* _To do_:
Switch every "computer-use agent" in the rows below to "screen-control agent" and keep all other text unchanged.

(Entries for locating words and elements)
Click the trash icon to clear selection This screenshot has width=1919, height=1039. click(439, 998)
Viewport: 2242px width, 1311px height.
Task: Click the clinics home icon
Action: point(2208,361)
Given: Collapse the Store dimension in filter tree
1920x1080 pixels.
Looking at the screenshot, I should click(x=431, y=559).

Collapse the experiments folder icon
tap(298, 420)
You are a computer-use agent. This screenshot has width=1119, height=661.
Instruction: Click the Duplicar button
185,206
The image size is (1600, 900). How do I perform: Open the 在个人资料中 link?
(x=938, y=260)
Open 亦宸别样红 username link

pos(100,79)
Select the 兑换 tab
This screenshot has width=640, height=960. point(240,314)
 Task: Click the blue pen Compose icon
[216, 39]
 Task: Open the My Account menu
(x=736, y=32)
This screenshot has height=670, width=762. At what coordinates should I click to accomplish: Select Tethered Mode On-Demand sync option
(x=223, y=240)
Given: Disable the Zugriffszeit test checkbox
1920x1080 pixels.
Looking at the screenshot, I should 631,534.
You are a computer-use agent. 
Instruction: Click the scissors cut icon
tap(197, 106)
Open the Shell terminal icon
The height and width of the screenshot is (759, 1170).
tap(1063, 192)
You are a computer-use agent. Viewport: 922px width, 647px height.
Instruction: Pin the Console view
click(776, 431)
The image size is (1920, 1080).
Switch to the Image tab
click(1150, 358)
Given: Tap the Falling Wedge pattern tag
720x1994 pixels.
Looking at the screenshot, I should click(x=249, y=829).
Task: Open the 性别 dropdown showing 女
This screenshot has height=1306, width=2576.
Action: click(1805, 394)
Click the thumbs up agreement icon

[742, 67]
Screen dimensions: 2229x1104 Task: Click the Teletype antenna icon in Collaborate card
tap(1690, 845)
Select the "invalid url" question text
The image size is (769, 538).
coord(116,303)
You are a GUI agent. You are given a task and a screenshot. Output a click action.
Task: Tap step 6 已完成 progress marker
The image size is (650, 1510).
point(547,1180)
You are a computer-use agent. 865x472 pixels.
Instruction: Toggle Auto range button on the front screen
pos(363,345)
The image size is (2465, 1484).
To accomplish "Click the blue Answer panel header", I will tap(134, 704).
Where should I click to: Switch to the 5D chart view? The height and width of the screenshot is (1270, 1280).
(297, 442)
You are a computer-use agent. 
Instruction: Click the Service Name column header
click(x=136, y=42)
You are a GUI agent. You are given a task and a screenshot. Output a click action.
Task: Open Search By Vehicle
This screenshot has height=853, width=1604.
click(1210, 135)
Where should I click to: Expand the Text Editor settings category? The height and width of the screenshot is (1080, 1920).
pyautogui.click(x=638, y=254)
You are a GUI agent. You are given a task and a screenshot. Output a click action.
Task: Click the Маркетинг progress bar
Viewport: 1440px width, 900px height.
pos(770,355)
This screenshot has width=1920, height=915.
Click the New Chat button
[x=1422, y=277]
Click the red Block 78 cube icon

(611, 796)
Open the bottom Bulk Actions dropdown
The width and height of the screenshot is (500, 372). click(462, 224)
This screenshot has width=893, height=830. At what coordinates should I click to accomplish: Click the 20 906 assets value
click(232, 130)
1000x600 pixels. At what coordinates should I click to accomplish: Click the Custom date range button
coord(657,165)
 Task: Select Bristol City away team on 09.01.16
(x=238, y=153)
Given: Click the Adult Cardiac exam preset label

* _Completed exercise_:
Click the trash icon to clear selection This screenshot has width=1919, height=1039. click(439, 998)
Viewport: 2242px width, 1311px height.
Task: Click the clinics home icon
Action: point(2208,361)
Given: Collapse the Store dimension in filter tree
1920x1080 pixels.
Looking at the screenshot, I should click(x=431, y=559).

Collapse the experiments folder icon
tap(298, 420)
You are a screen-control agent. This screenshot has width=1119, height=661.
Instruction: Click the Duplicar button
185,206
The image size is (1600, 900). How do I perform: Open the 在个人资料中 link?
(x=938, y=260)
Open 亦宸别样红 username link

pos(100,79)
Select the 兑换 tab
This screenshot has width=640, height=960. point(240,314)
 Task: Click the blue pen Compose icon
[216, 39]
 Task: Open the My Account menu
(x=736, y=32)
This screenshot has height=670, width=762. At what coordinates should I click to accomplish: Select Tethered Mode On-Demand sync option
(x=223, y=240)
Given: Disable the Zugriffszeit test checkbox
1920x1080 pixels.
Looking at the screenshot, I should 631,534.
You are a screen-control agent. 
Instruction: Click the scissors cut icon
tap(197, 106)
Open the Shell terminal icon
The height and width of the screenshot is (759, 1170).
tap(1063, 192)
You are a screen-control agent. Viewport: 922px width, 647px height.
Instruction: Pin the Console view
click(776, 431)
The image size is (1920, 1080).
Switch to the Image tab
click(1150, 358)
Given: Tap the Falling Wedge pattern tag
720x1994 pixels.
Looking at the screenshot, I should click(x=249, y=829).
Task: Open the 性别 dropdown showing 女
This screenshot has height=1306, width=2576.
Action: click(1805, 394)
Click the thumbs up agreement icon

[742, 67]
Screen dimensions: 2229x1104 Task: Click the Teletype antenna icon in Collaborate card
tap(1690, 845)
Select the "invalid url" question text
The image size is (769, 538).
coord(116,303)
You are a GUI agent. You are given a task and a screenshot. Output a click action.
Task: Tap step 6 已完成 progress marker
The image size is (650, 1510).
point(547,1180)
You are a screen-control agent. 865x472 pixels.
Instruction: Toggle Auto range button on the front screen
pos(363,345)
The image size is (2465, 1484).
To accomplish "Click the blue Answer panel header", I will tap(134, 704).
Where should I click to: Switch to the 5D chart view? The height and width of the screenshot is (1270, 1280).
(297, 442)
You are a screen-control agent. 
Instruction: Click the Service Name column header
click(x=136, y=42)
You are a GUI agent. You are given a task and a screenshot. Output a click action.
Task: Open Search By Vehicle
This screenshot has height=853, width=1604.
click(1210, 135)
Where should I click to: Expand the Text Editor settings category? The height and width of the screenshot is (1080, 1920).
pyautogui.click(x=638, y=254)
You are a GUI agent. You are given a task and a screenshot. Output a click action.
Task: Click the Маркетинг progress bar
Viewport: 1440px width, 900px height.
pos(770,355)
This screenshot has width=1920, height=915.
Click the New Chat button
[x=1422, y=277]
Click the red Block 78 cube icon

(611, 796)
Open the bottom Bulk Actions dropdown
The width and height of the screenshot is (500, 372). click(462, 224)
This screenshot has width=893, height=830. At what coordinates should I click to accomplish: Click the 20 906 assets value
click(232, 130)
1000x600 pixels. At what coordinates should I click to accomplish: Click the Custom date range button
coord(657,165)
 Task: Select Bristol City away team on 09.01.16
(x=238, y=153)
Given: Click the Adult Cardiac exam preset label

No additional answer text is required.